I’ll do my best to embrace the lessons that will come from my actions and these circumstances.
Thanks for your thoughts.March 10, 2014 at 10:17 am #52584MattParticipant
In addition to Chad’s heartfelt wisdom, consider that a relationship doesn’t work long term if both parties don’t feel free, feel safe. Perhaps his nitpicky nature suppresses a part of you that the stranger called to. Sure, the drunken fling perhaps wasnt skillful, but it happens. Such things can be from his side “how could you have done that to us?”, but also, ideally, together “why did that bump come up between us?”
That’s when we can unpack and sew up the intimacy. Consider that the cheating isn’t something you bear alone, despite it being on your shoulders, something you did. If you weren’t hungry, you wouldn’t have eaten from a stranger’s plate. It wont work to suppress the hunger, such as submitting to more of his control, rather, its important to look deeply at your needs, his needs, and what you two bring to the relationship. Where do you two need to grow?

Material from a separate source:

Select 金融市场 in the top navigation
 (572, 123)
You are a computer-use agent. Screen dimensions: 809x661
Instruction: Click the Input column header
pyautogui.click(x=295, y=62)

Also, consider that “listening to our inner voice” is not the same as following our every whim and fancy. We have lots of styles of inner voice, lots of “selves” cooking and spinning. When we listen to the loving voice, the inner Buddha, it has a quality of space and acceptance that surrounds it. For instance, there might be a voice that says “I am a cheater”, but that is not love, that is judgment. The voice of the Buddha is perhaps “the events had a cause, and those causes are impermanent, dependent on the conditions”. Ie, there was a hunger, and you ate unskillfully, what’s that about? No need for self flogging, blame, judging… they don’t help. What is the lack in the relationship? The voice that explores that openly, accepting that what came up did so for a real reason, though impermanent, allows us to explore the nature of that hunger and seek to settle it more skillfully. Then, its not a question of “I am just this way, so how do I become someone else”, but rather “I am changing all the time, never the same being through two breaths, so what do I want to grow for myself? Who do I wish to become? How do I wish to sing my song?”

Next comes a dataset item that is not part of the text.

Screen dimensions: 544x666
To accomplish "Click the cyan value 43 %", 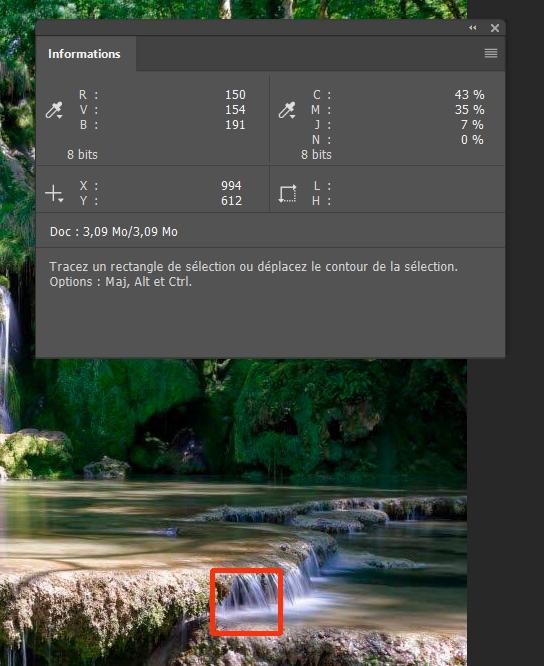I will point(469,94).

Finally, it sounds to me like he hasn’t really forgiven you… rather he wants you more than he is pained by the event. There is a great difference. Right now, he closes his fist, tries to prevent it happening again through controlling the circumstances, placing bars around you, a cage. This is not the way, this is not toward freedom. When he can sit with you, see your hunger from your side, and try to help you find freedom from it, then true forgiveness will blossom for him, because he won’t be making it all about him, his needs, and how you transgressed against him and his desires. That will take time for his faith to regrow, but placing yourself in his little cage won’t get him there, or you. Perhaps it will just create more need in you for freedom, and when that need becomes stronger than the bars of shame and guilt you two have tried to place around you, things will snap and the intimacy will collapse. Said differently, yes, it was a mistake, but we all make mistakes. Don’t make another one by willingly stepping into an cage as punishment, not only do you not deserve that, but it will only make the problem worse. Instead, heartfelt communication is necessary, even if its painful. When he says something that is controlling, if its “ah, he’s scared and being pokey” its fine to let it go. If its “he’s right, I should clip my wings”, refute, confront, challenge, express. You need your wings, dear sister, don’t clip them just because you feel guilty. You were hungry for a reason! Internally from your past or externally from the relationship not being nourishing… there is a cause, and its not “I’m just flawed”.
Namaste, dear sister, may your space open and blossom with skillfulness and light.